**GOAL**
Rewrite the items below as a JSON list of strings, one string per line, with blank lines dropped. Leave the pictures out.

**ENTRIES**
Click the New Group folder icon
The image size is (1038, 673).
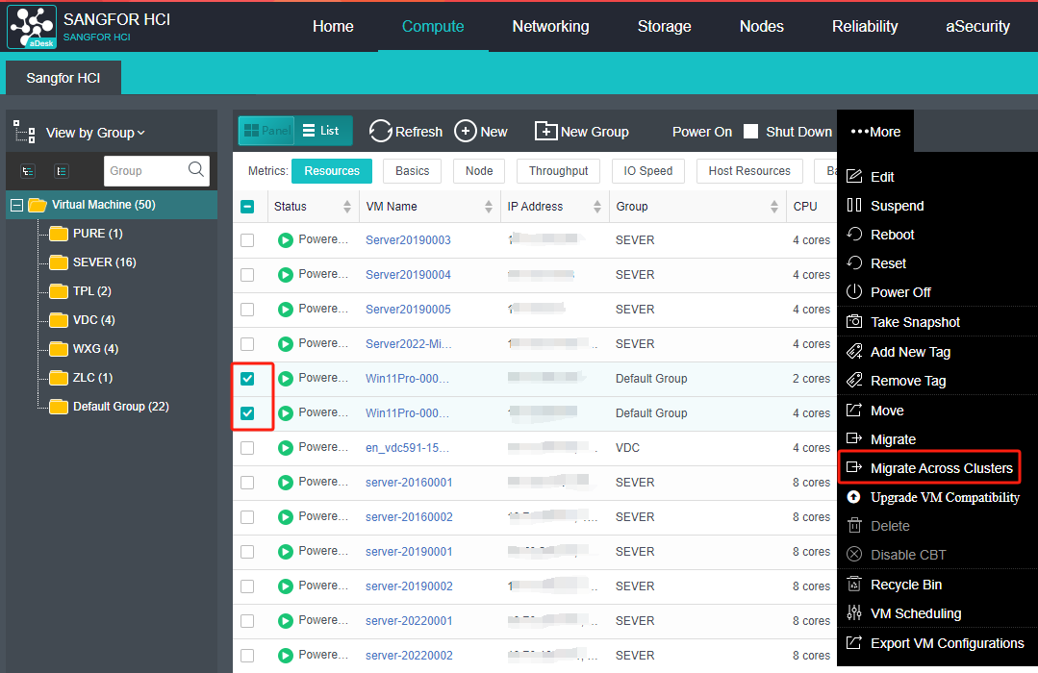click(545, 132)

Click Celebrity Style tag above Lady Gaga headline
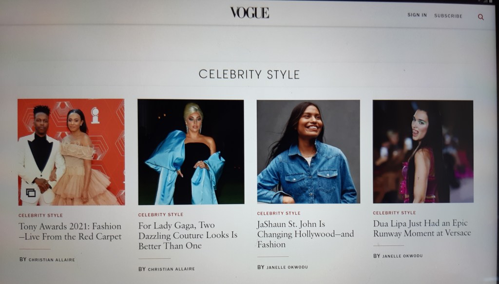(161, 215)
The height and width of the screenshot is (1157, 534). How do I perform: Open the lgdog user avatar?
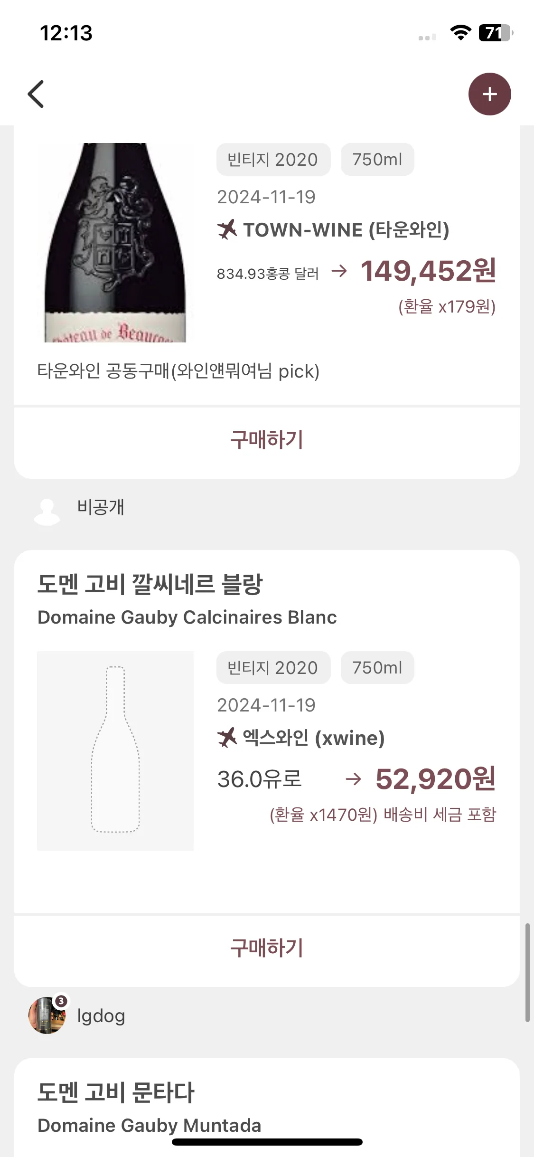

**REPLY TO THE EXERCISE**
[
  "Click the New Group folder icon",
  "The image size is (1038, 673).",
  "click(545, 132)",
  "Click Celebrity Style tag above Lady Gaga headline",
  "(161, 215)",
  "The height and width of the screenshot is (1157, 534). How do I perform: Open the lgdog user avatar?"
]